To recap, in Study 1 aggression was thought to have occurred if participants “confronted” Person B in one or more of three ways, i.e., using physical force and/or verbally and/or “in another way … e.g., through the justice system [or] getting assistance from others”. By such reckoning, a father pinning someone down to end a violent assault on his young daughter would be considered aggressive. So too would a mother politely asking her son to stop being so mean to her cherished daughter-in-law. Ditto a man suggesting to some friends that they should stop habitually using offensive humour in front of a colleague they all liked and respected and who felt upset by it.  Ditto a woman calling the police to report that her husband was being mugged. And so on.

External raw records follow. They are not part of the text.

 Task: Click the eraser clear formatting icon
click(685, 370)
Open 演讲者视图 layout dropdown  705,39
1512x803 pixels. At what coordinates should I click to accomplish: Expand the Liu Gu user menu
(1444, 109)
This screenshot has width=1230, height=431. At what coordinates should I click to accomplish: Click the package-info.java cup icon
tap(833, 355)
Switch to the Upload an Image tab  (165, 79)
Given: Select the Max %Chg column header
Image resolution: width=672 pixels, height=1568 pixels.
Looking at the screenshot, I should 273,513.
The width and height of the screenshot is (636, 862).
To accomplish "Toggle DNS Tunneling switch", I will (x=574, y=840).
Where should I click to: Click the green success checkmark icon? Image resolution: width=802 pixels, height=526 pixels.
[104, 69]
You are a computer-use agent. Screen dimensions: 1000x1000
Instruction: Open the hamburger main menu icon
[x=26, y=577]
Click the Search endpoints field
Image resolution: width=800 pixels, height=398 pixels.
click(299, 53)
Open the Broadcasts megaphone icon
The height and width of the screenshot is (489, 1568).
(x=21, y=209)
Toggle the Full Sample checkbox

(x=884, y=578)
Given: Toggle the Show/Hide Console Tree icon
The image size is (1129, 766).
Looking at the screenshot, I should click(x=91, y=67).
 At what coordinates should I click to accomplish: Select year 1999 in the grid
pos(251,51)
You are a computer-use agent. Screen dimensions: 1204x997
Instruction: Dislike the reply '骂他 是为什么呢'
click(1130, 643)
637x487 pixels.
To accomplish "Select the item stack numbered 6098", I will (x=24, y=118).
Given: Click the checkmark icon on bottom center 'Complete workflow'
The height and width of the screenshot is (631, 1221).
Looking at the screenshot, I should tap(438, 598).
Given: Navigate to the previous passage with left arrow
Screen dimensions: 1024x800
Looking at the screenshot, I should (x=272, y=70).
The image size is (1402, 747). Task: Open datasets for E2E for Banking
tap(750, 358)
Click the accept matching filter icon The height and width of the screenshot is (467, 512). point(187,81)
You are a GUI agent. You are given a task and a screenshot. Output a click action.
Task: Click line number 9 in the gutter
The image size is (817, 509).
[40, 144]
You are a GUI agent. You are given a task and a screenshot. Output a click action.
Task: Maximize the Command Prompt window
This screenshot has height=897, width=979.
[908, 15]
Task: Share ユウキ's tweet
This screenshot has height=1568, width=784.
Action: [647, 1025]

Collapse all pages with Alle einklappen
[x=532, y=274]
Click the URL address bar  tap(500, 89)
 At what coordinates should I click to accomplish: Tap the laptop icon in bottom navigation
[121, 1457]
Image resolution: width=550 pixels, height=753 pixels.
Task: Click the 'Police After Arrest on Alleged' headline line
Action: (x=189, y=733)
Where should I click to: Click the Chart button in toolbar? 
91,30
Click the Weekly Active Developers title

Sensible debate can be had concerning “what aggression is” and how to define and measure it but I would argue that few of the actions just considered are well-described using the label ‘aggression’. The best collective term I can think of for such actions is “intervention”. Crucially, intervention is often motivated by altruistic and moral desires, with aggression being at most a secondary concern and often altogether absent.

In truth, the key outcome variable was not even intervention. It was the number of different types of intervention participants reported engaging in, i.e., physical and/or verbal and/or “another form”. A woman who once held back her husband’s arm and said “Stop scaring our son!” would score “2” for aggression while a man who bit, kicked, scratched, punched, and pummelled his wife every day for a month would score “1”.

How many forms of intervention someone engages in is a very strange measure and is arguably a very imprecise instrument for measuring aggression.

Variability in the dependent variable. A tiny percentage of the sample engaged in more than one form of ‘aggression’. Of the 69 participants in the sample, most (43) engaged in no ‘aggression’ at all; most of the rest (21) engaged in only one form of ‘aggression’ (mostly verbal); only 5 people engaged in two forms of ‘aggression’; and no one (0) engaged in all three forms. This means that the reported behaviour of a very small amount of participants will have had a relatively enormous effect on the results found. (This is because the researchers’ analyses sought to account for differences in 'aggression' and a very small number of participants provided what little differences there were.)

Distress’. As mentioned above, participants were asked, “To what extent do you think this conflict was emotionally harmful to the person you cared about?” I would argue that distress is not the same thing as “emotional harm”. One can be distressed without being emotionally harmed and one can be emotionally harmed without being distressed. More importantly for current purposes, participants could easily have answered this question in the affirmative if the emotional harm they perceived happened after the serious conflict. It is common to hear people say things like, “I used to think that I enjoyed the arguing but now I understand that I was deeply damaged by our relationship.” Emotional harm as a subsequent result of conflict cannot, of course, be a determinant of any actions (e.g., ‘aggression’) during that conflict.

Empathy. Participants were instructed, “Thinking back on the conflict experienced by the person you cared about, please try to remember your feelings [to] describe how you felt at the time”. Leaving to one side the likely accuracy of such memories, two things can be noted about these instructions. First, they avoid the problem of the ‘distress’ question by specifying that participants are to respond with respect to events at the time of the conflict. Second, unlike with the ‘distress’ question, these instructions do not say that participants should indicate how much they felt empathy specifically with respect to Person A. It seems perfectly possible that some participants may have felt compassion towards both parties in the conflict and that some may have felt compassion specifically towards Person B. I am not joking when I say that I often feel sorry for anyone in conflict with one particular person I care about.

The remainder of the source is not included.